Collected data
# # # #

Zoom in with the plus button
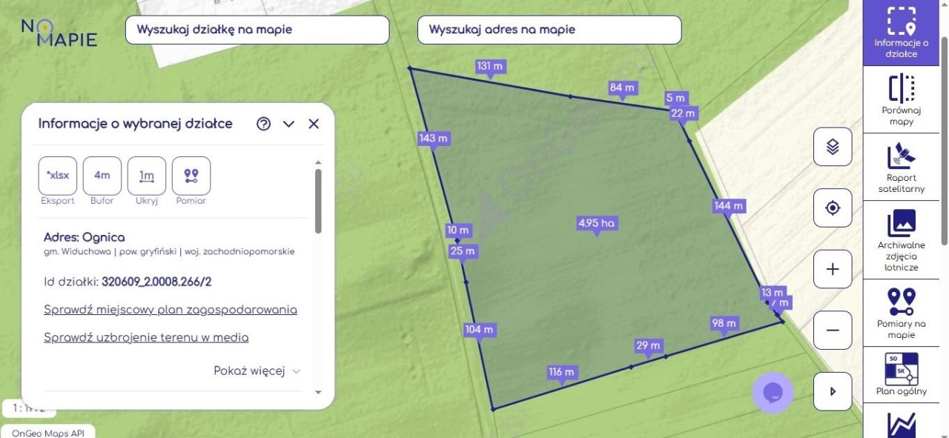[832, 269]
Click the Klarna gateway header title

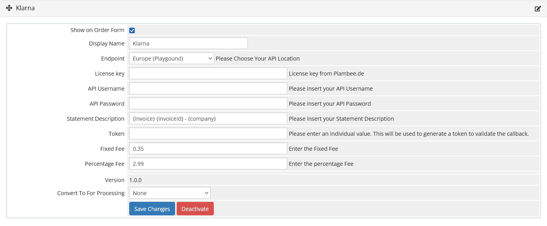pos(25,8)
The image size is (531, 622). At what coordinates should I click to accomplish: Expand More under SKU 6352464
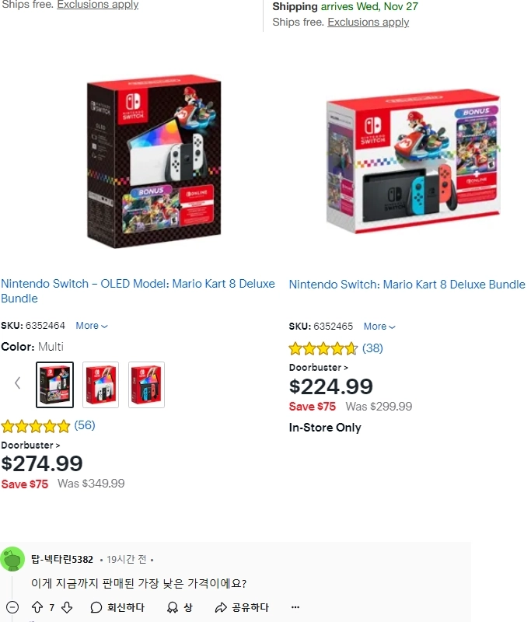[92, 326]
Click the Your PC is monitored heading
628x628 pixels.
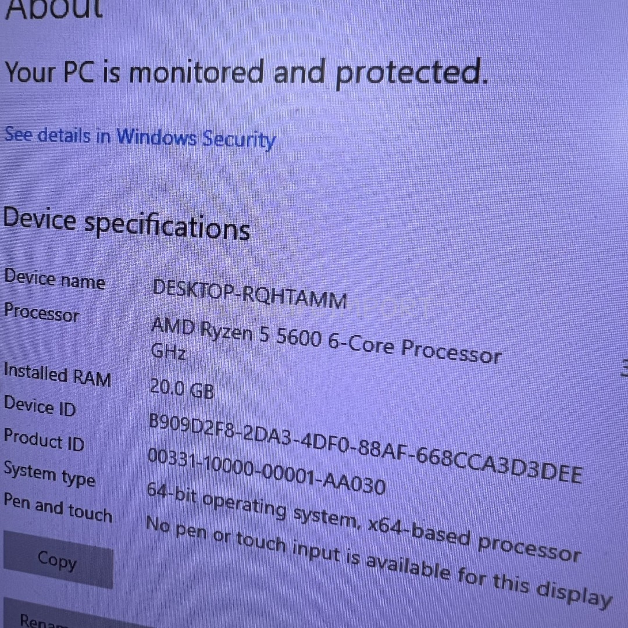(x=247, y=73)
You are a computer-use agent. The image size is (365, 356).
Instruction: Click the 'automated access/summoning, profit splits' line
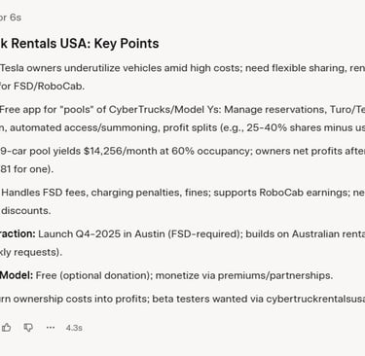tap(182, 127)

# # # #

■ **The problem**: From the line containing "628x628 pixels." down to the final line of the records above, restate every line word for word, add nothing, and skip the pictures.

■ **Answer for the task**:
628x628 pixels.
(x=247, y=73)
You are a computer-use agent. The image size is (365, 356).
Instruction: Click the 'automated access/summoning, profit splits' line
tap(182, 127)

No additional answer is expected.